Speaking at a meeting of the Finance Committee of the House of Representatives, he clarified that the budget will focus on the government's spending alone not being able to increase productivity, and will be brought with a catalytic role in attracting private sector investment.
According to him, every unit of government spending should contribute to 'crowding in' private investment, creating production and employment. Citing the example of Nepal becoming self-reliant in cement and electricity due to the government's policy of providing access roads and electricity transmission lines to the cement industry in the past, he informed that the government is working on the budget to expand such facilitation policies to other sectors as well.
Finance Secretary Upadhyay pointed out the need to advance development projects from 'out of government balance sheet' sources as well, and said that for that, the government has already registered a bill related to alternative financial management in the parliament. He stated that if this bill is passed soon, public infrastructure projects to be built with private sector investment can be included in the budget of the upcoming fiscal year with a separate schedule.
He expressed the commitment that the government will focus on promoting and regulating private businesses rather than operating businesses itself, and projected that the economic growth rate in the current fiscal year will be between 3.5 to 4 percent. He also estimated that Nepal's nominal GDP could reach 73 to 74 trillion rupees in the coming year.
Addressing the unnecessary confusion in the market regarding public debt, Finance Secretary Upadhyay clarified that Nepal's total public debt is currently only about 43 percent of the Gross Domestic Product (GDP). According to him, although more than half of the total debt is domestic debt, more than 80 percent of it is spent on paying the principal and interest of old loans, so it cannot be considered as new actual debt.

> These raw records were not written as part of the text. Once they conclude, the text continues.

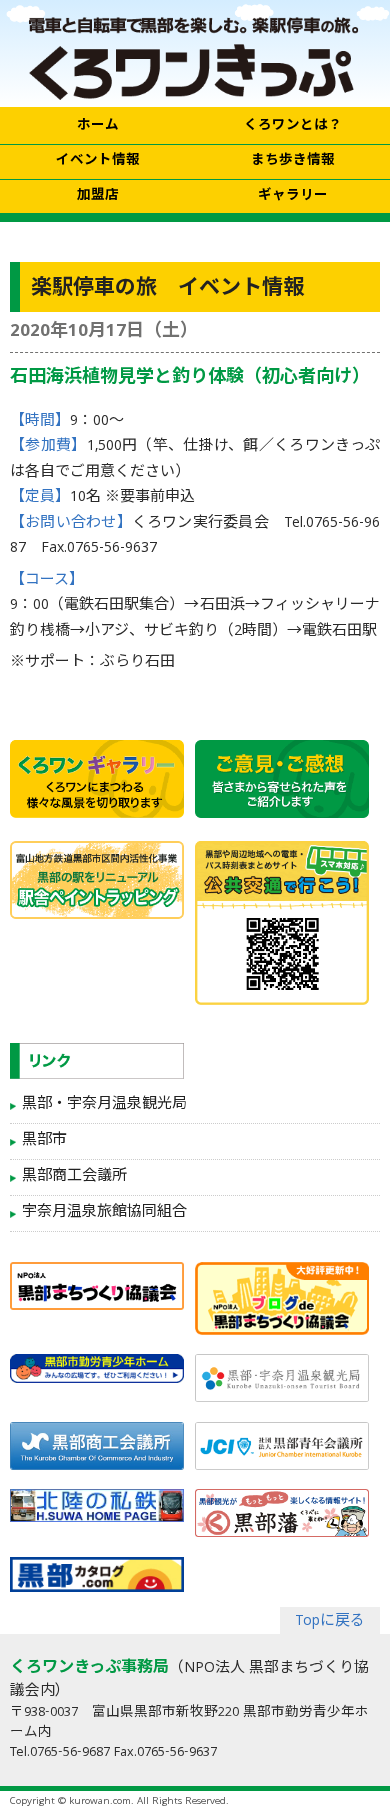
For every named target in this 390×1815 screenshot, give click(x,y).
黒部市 (44, 1141)
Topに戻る (330, 1622)
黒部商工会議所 (74, 1177)
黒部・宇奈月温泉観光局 (104, 1105)
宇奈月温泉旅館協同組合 (104, 1213)
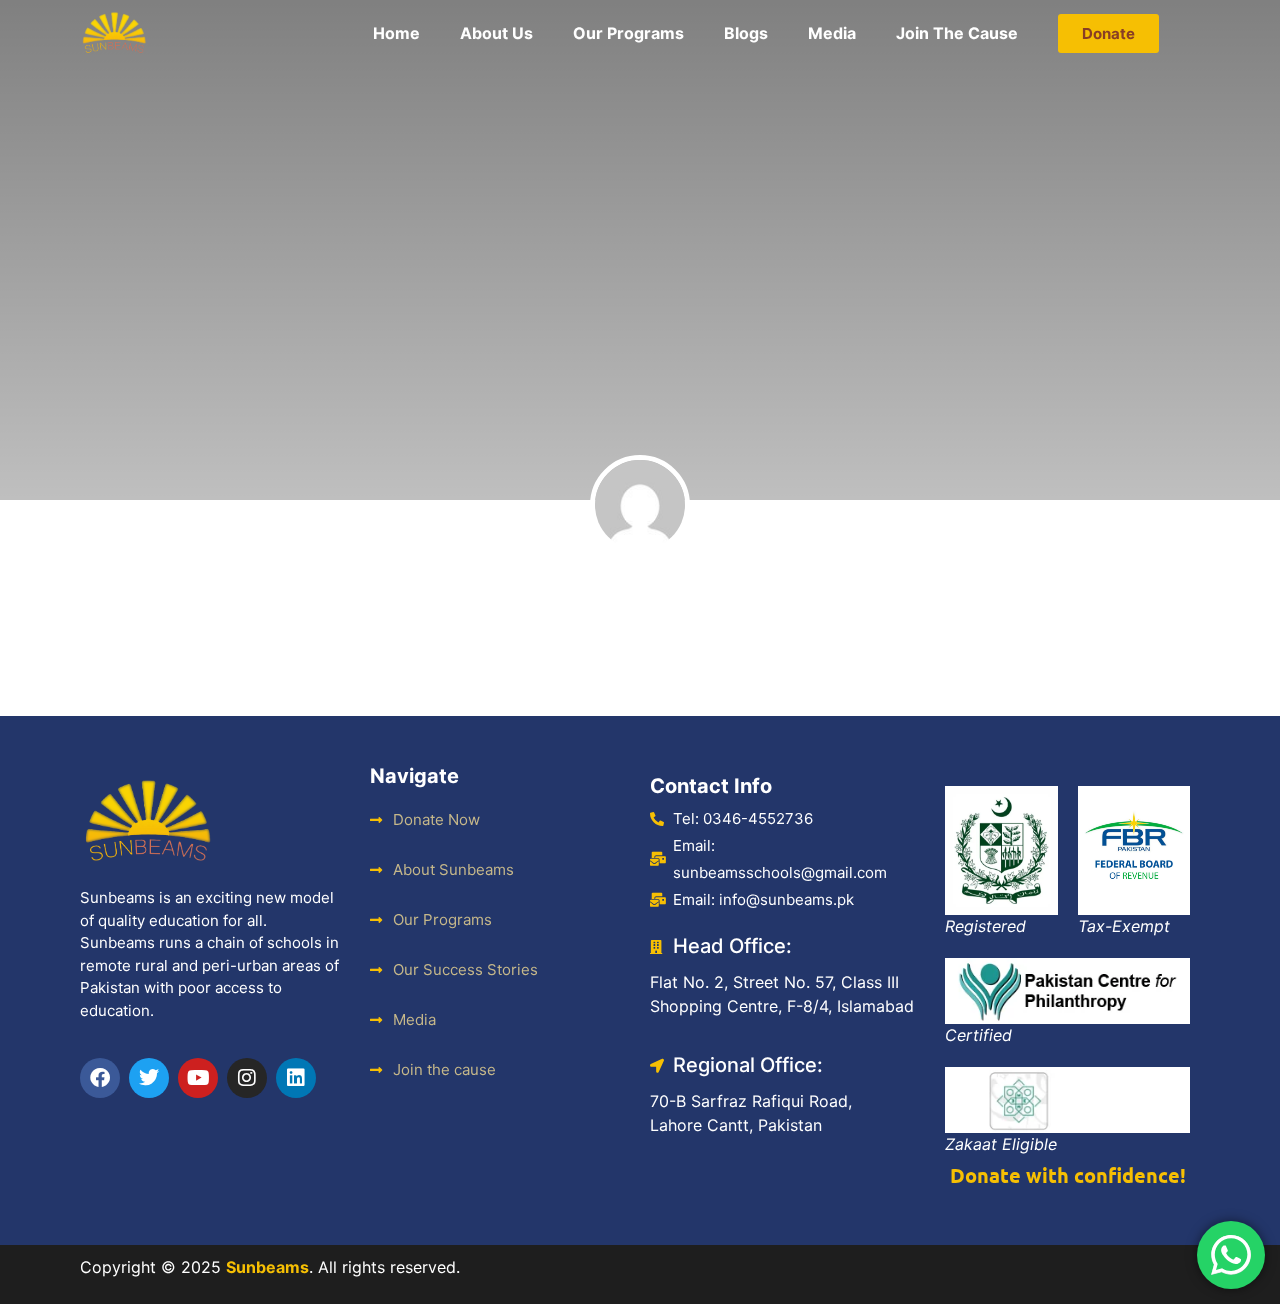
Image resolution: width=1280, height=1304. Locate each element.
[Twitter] (149, 1078)
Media (832, 33)
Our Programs (628, 33)
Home (396, 33)
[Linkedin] (296, 1078)
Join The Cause (957, 33)
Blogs (746, 33)
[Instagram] (247, 1078)
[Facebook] (100, 1078)
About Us (496, 33)
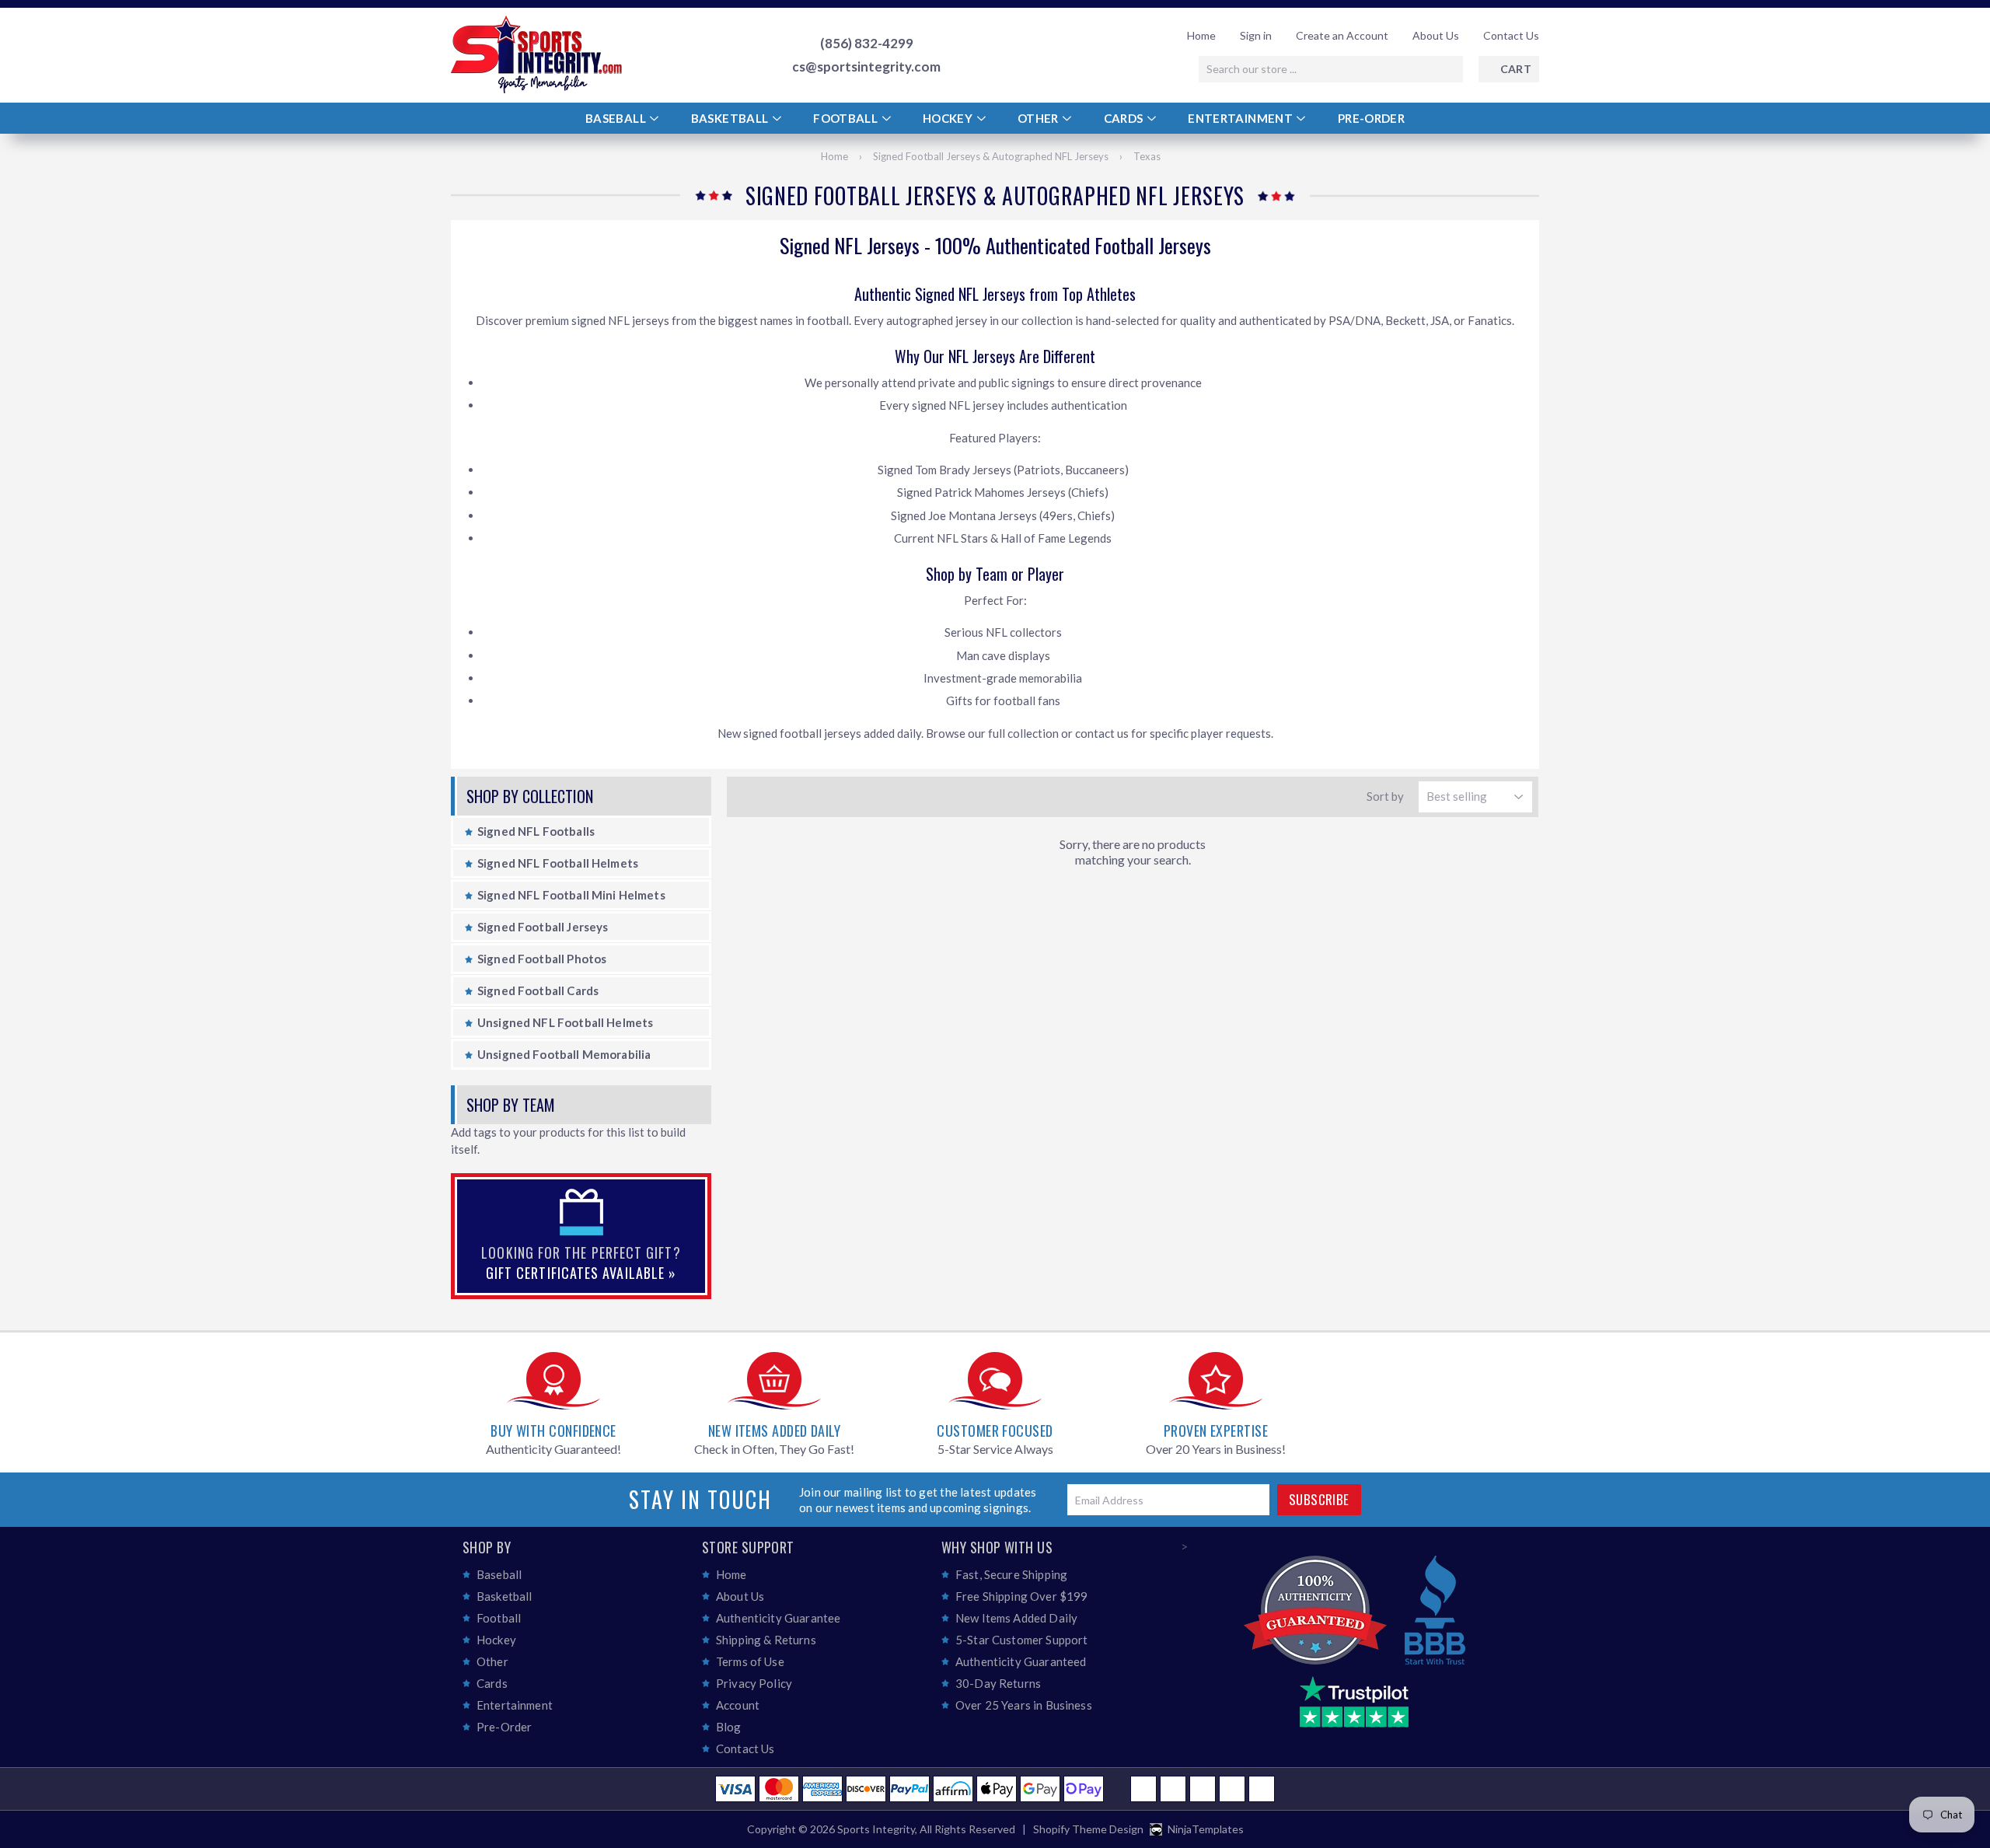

Mentioning that foreign debt is concessional and project-oriented, he said that such debt contributes to financial resources as well as technology transfer. Citing the example of the Nagdhunga tunnel, he said that Nepali technicians are acquiring skills in operating TBM technology and that Nepal will be able to expand such projects with its own manpower and investment in the coming days.
He informed that Nepal's public debt was around 22 to 25 percent of GDP before the earthquake, and has increased to 43 to 45 percent during the reconstruction period. Citing examples of the average debt of least developed countries being 64 percent of GDP and developed nations like Japan and America having debt above 100 percent, he said that Nepal is still in a safe situation. However, he emphasized the need to use debt in productive sectors in a planned manner.
In the meeting of the Finance Committee, he informed that the government is reducing the number of ministries, abolishing unnecessary structures, and cutting down on staff to control current expenditure, and said that the government is working to end the tendency of adding plans for cheap popularity.